Читаем Георгий Владимов: бремя рыцарства полностью

Первый, кого поймал в свои сети смершевец, – шофер Кобрисова рядовой Сиротин (3/14–21). Сиротин – простая душа, жизнелюб и модник. Чувствуя, что Кобрисов почему-то не дорожит собой и ведет странную игру со смертью, Сиротин обоснованно опасается за собственную жизнь. Поведение командующего угнетает его, и оно очень не нравится майору Светлоокову, знающему, как трудно рассчитывать на покорность человека, не боящегося потерять жизнь. Светлооков понимает, как искалечили душу генерала Кобрисова унижение и произвол, пережитые им в застенках НКВД. «С кем один раз ошиблись – тот для нас пропащий», – уверенно говорит смершевец о миллионах, с которыми «ошиблись» органы госбезопасности (3/48). Угадав страх водителя, Светлооков оплетает его моральным давлением от имени анонимного и всемогущего «мы», свистом барского прута, от которого сжимался веками боявшийся простолюдин, демагогией, которой Сиротин не в силах противопоставить интеллектуальную аргументацию. Испытывая стыд и внутренне чувствуя, что втянут в нехорошую историю, Сиротин все же соглашается давать майору сведения о генерале. Объясниться с командующим он не может, потому что Сиротин не приучен формулировать свои сложные проблемы:

…Сиротин представил себе удивленный и брезгливый взлет генеральских бровей и бьющий брезгливый вопрос: «И ты согласился? Шпионить за мной согласился!» Чем было бы ответить? «Для вашего же сохранения»? А на это он: «Скажи лучше – для своего. О своей шкуре заботился!» И после этого ничего Сиротин бы не сумел объяснить генералу (3/30).

ИСХОДНЫЕ ДАННЫЕ

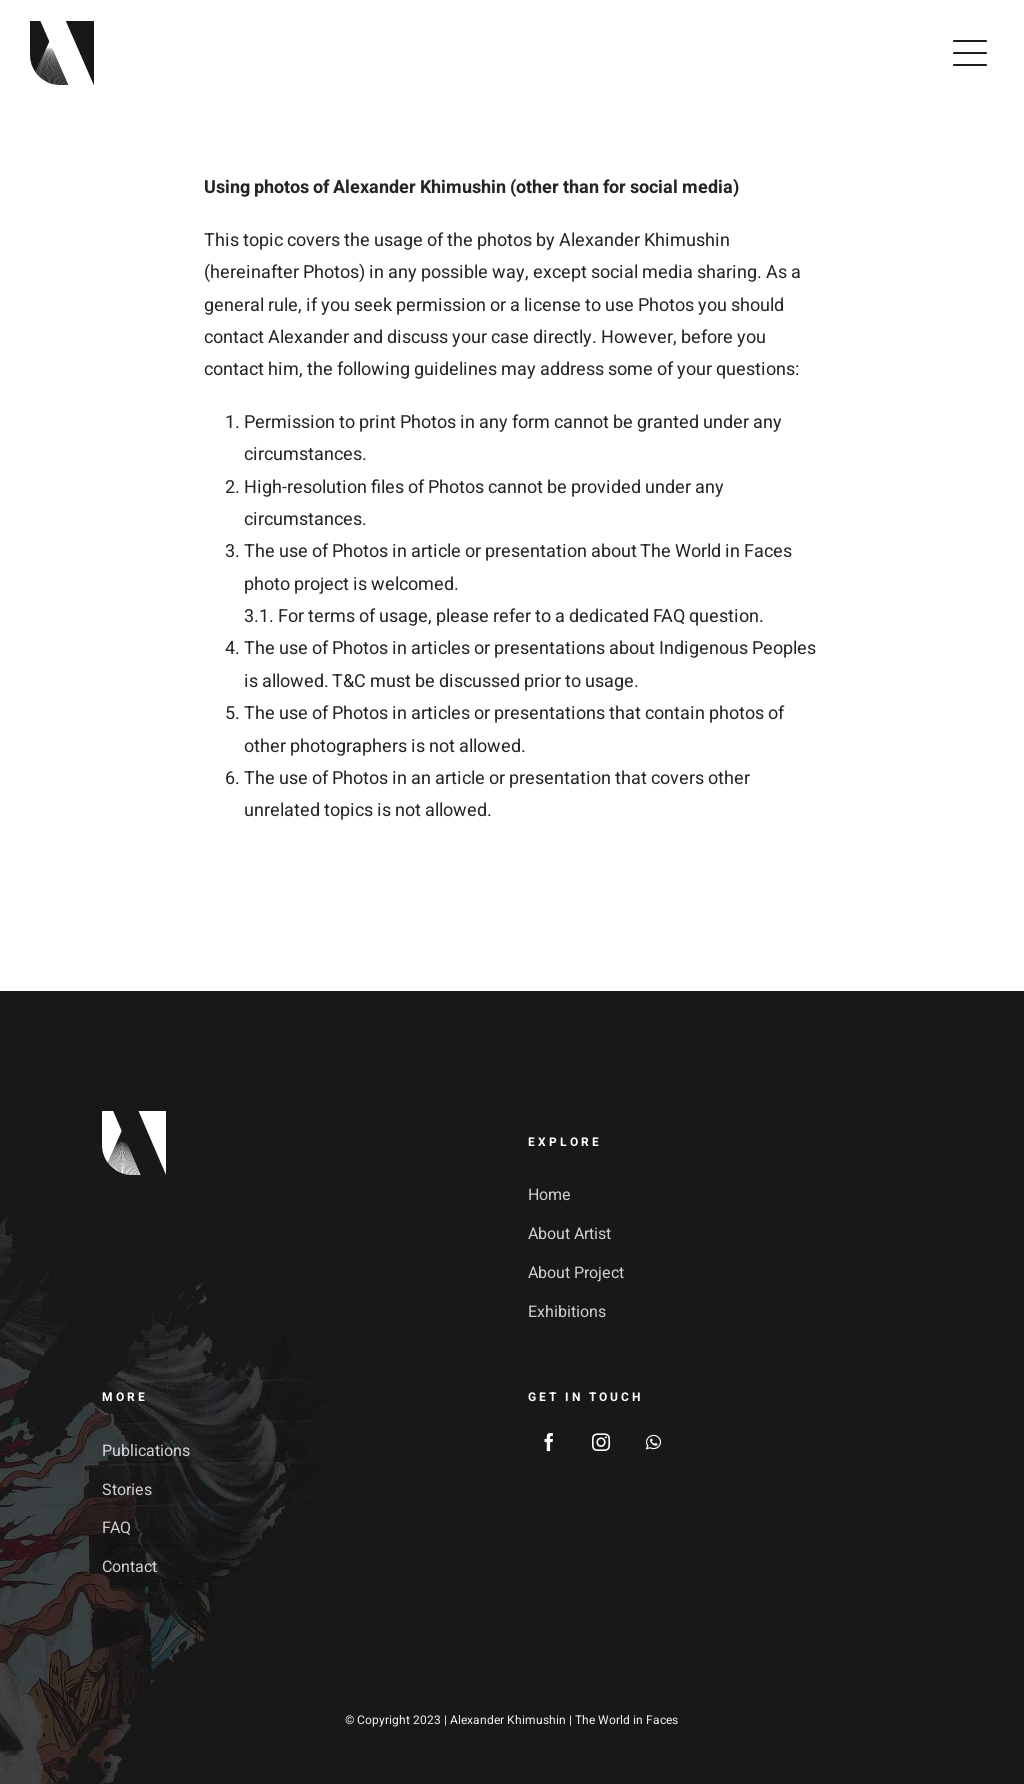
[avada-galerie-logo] (62, 29)
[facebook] (549, 1442)
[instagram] (601, 1442)
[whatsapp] (653, 1442)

ЗАДАНИЯ
(a) Кого, согласно тексту о романе Георгия Владимова, смершевец поймал в свои сети первым?
(b) Продолжите текст о романе Георгия Владимова с того места, где он заканчивается.

ОТВЕТЫ
(a) Шофера Кобрисова, рядового Сиротина.

(b)
В этом шофер и советский солдат Сиротин, как и миллионы таких же солдат, – потомок Миколки из «Преступления и наказания», не шедшего в понятии о своих гражданских правах дальше фатального «засудят». Но человеческая душа куда сложнее, чем о ней думал Петр Верховенский и майор Светлооков, и в ней всегда остается место сомнению: «Он возвращался, сбитый несколько с толку, задетый и с тревожной раздвоенностью в душе… как бы не сделать завтра какой-нибудь промах, не ступить уже на полшага в то зыбкое и пугающее…» (3/29) И хотя Сиротину не пришлось донести на генерала, смершевец навсегда вырвал водителя из мира простых вещей:

И еще одно постигал водитель Сиротин, изъездивший тьму дорог: если пересеклись твои пути с интересами тайной службы, то как бы ни вел ты себя, что бы ни говорил, какой бы малостью ни поступился, а никогда доволен собою не останешься (3/30).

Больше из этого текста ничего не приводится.